Ben stirred his coffee slowly, giving Mrs. Chambers an apologetic shrug. He gathered the nerve to glance up and meet her eyes and shook his head ruefully at what he saw there. "Don't go thinking that," he said lightly. "There was nothing heroic about it. It was simply a matter of common human decency."

Mrs. Chambers added a touch of cream to her tea. "To be frank, I can't think of anything more heroic or less common than human decency."

Ben laughed abruptly. "Well, I'm glad I haven't offended you, but you mustn't think it was anything great."

Mrs. Chambers raised her brows. "I'm afraid I think it was, Ben - you'll just have to live with that. I'm very pleased to have made your acquaintance."

Ben looked at her in sudden surprise, his heart unexpectedly warmed.
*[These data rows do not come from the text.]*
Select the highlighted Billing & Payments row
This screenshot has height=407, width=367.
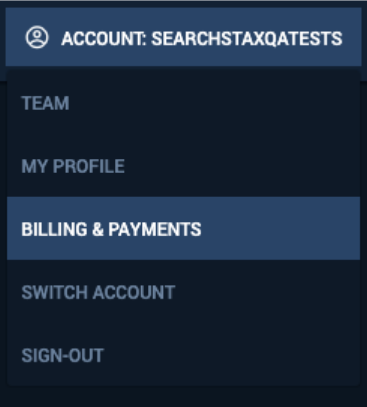183,229
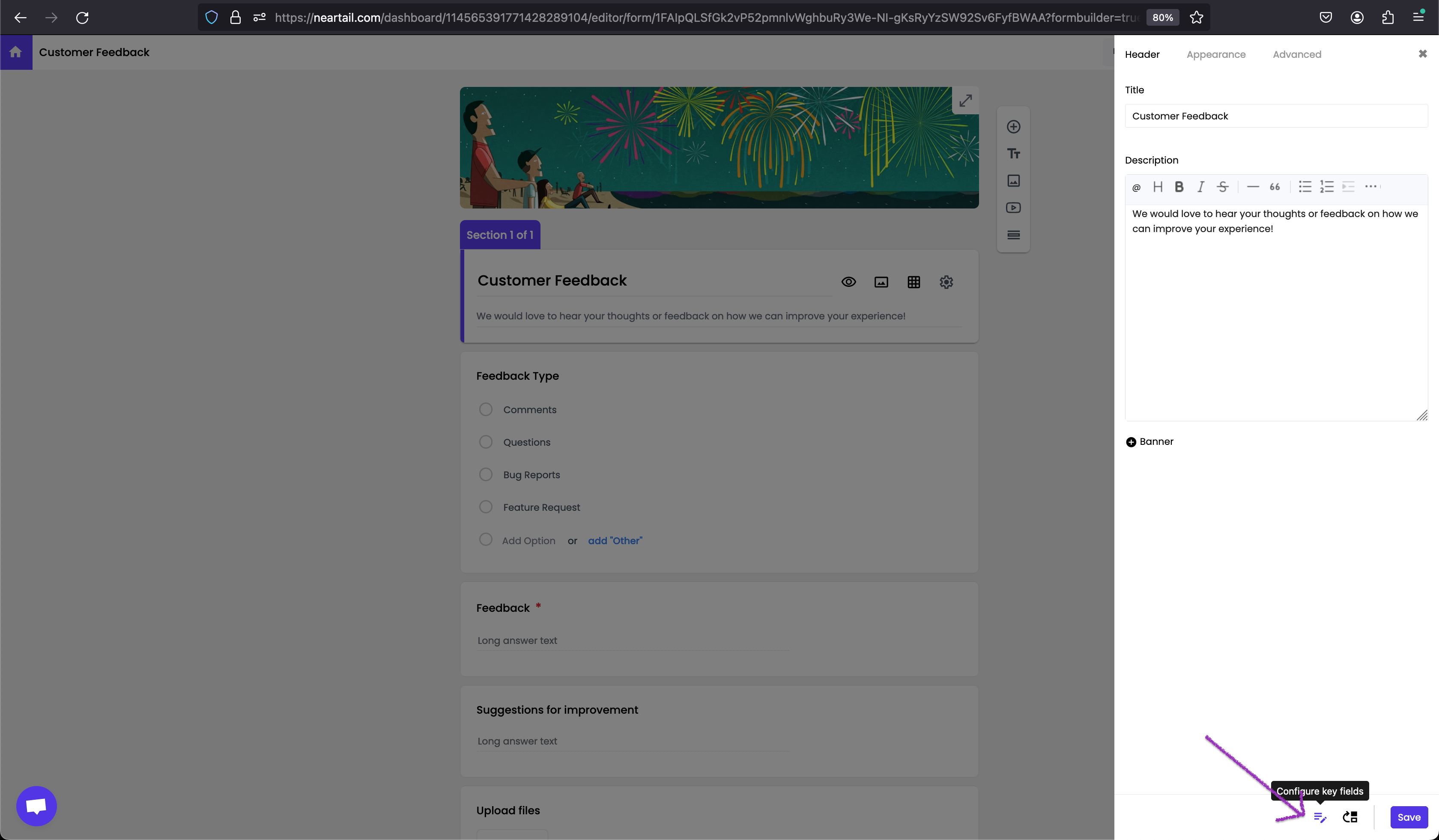1439x840 pixels.
Task: Add a title and description block
Action: tap(1013, 154)
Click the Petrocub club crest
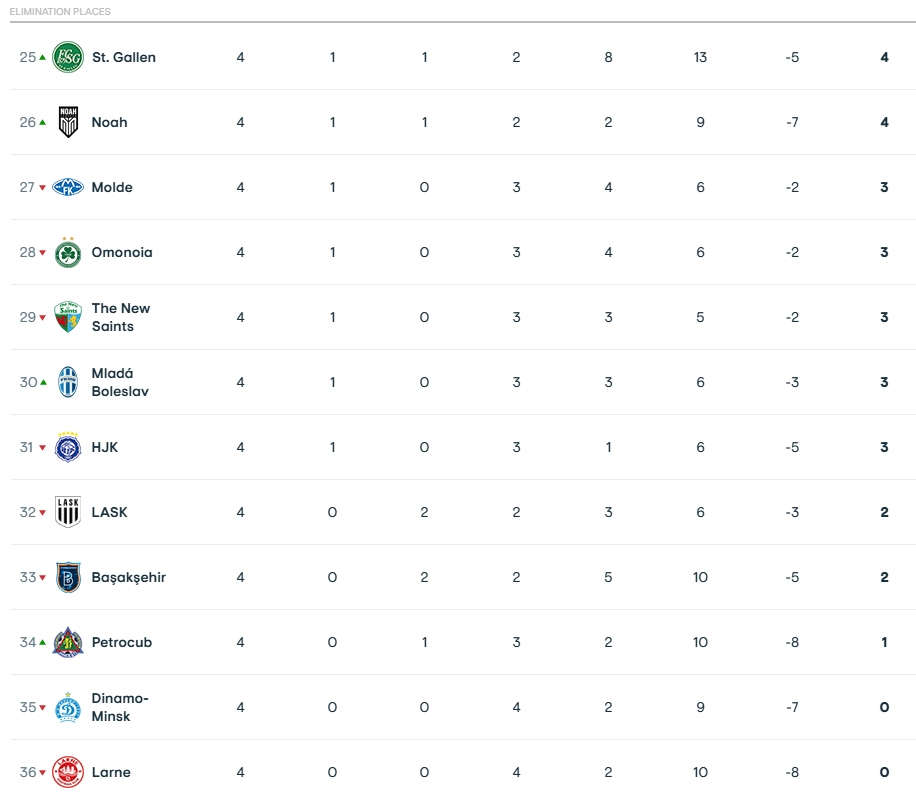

He opened his mouth to reply, but heard the tinkling of the bell in the doorway announcing an arrival and saw her eyes brighten.

"Lyle!" she rose to her feet and went to greet her husband. "You're here! Well, I hope your meeting was worthwhile, because Mr. Cartwright gave me the most wonderful tour - you have no idea what you're missing."

Ben watched Lyle Chambers stoop to kiss her cheek and thought about the pleasant morning they had shared and her kind, unflagging attention.

No, he thought, watching them. No, Mr. Chambers - you really have no idea what you're missing.